Barring a surprise turn of events, the village will likely seek to litigate its two lawsuits against the city, which have been delayed for months because of state laws that dictate a series of mediation efforts when one municipality sues another.
Meanwhile, the city will continue work on a $23 million outdoor park and event space where the boat show will place its upland exhibits if the show is hosted as planned during the Presidents Day weekend.
A separate conservancy proposal championed by Sarnoff and pushed by the Miami and Knight foundations is still on the table, with purportedly $7.5 million in private commitments already behind it and more on the way if the proposal is approved. In a plan that very closely tracks the Marine Stadium proposal, the city would retain ownership of the Museum Park while a nonprofit governs the 19 acres south of the two private museums and the Florida East Coast Railway boat slip that separates the park from American Airlines Arena.
Under the proposal, a related but separate “friends” nonprofit entity would solicit and bank contributions from private and public donors.
Rebecca Mandelman, the Miami Foundation’s point person on the project, says the conservancy would preserve the public aspect of the park. At times it is now leased out to private events.
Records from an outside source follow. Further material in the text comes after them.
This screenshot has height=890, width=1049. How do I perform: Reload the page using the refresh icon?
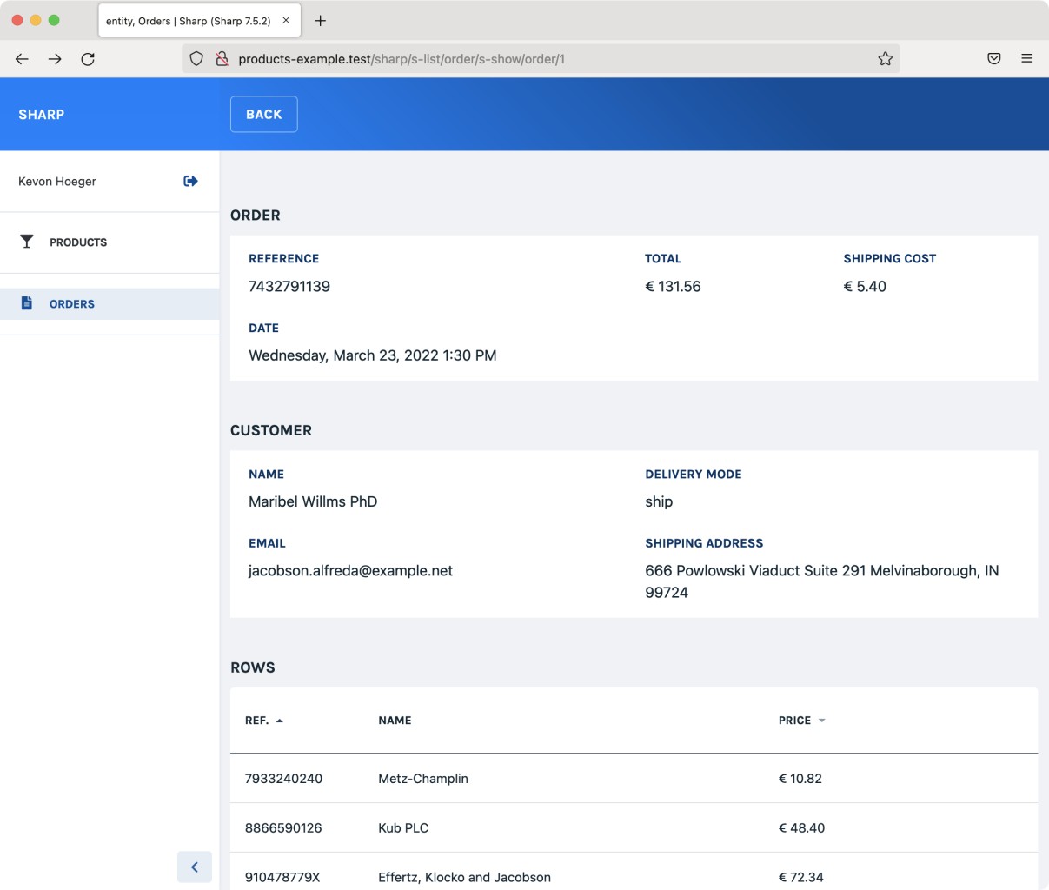click(88, 59)

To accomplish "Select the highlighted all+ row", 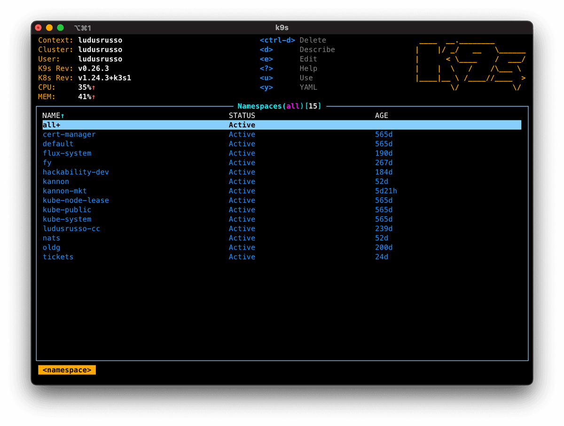I will click(x=52, y=125).
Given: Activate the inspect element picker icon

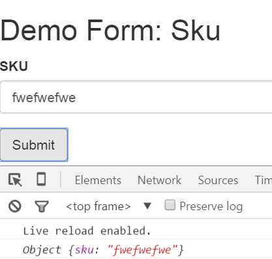Looking at the screenshot, I should point(15,180).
She says that although the conservancy will be a private operator, public participation will be key to the way the park is designed and operated.
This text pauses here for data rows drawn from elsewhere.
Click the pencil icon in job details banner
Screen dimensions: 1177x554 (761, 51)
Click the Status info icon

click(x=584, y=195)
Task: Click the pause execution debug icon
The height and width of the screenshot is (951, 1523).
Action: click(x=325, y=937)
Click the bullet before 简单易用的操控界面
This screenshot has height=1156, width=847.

But the idea of ceding control of one of the city’s newest and most attractive parks to a private organization worried mayor Tomás Regalado, who asked commissioners to hit pause after the whirlwind of failed negotiations so more public discussion can begin.
Regalado told Trade Only last summer that he could not envision a scenario in which the show will not take place. He says site work at the stadium park and basin is on schedule and on budget. The NMMA launched a consumer marketing campaign and sent a letter to exhibitors to assure them that the failed deal in no way affects the 2016 show.
Show organizers also have worked with city officials to unveil extensive traffic and parking mitigation plans, which they say has not occurred with organizers of the big tennis tournament that takes place over the course of two weeks on the key — and receives village support.
“The city is fully committed to having the boat show here,” says Hopkins. “We’ve invested millions of dollars in infrastructure on the site. We’ve put permanent structures on that site, so we can have the show there for years. We are working with the city to make sure the boat show has a home there for many years to come.”
Exhibitors remain excited about the prospects at the new venue, says NMMA vice president Ben Wold. “This venue offers a lot of pluses we didn’t have in the old location,” he says. “Attendees can buy tickets online and know they’ve got a dedicated parking spot. Or they can come by water taxi if they want, which is kind of cool. And this will keep the show all in one central location, with tented and in-water space.”
The show was forced to look for a new home because of a major renovation of its former venue, the Miami Beach Convention Center, during the next two years.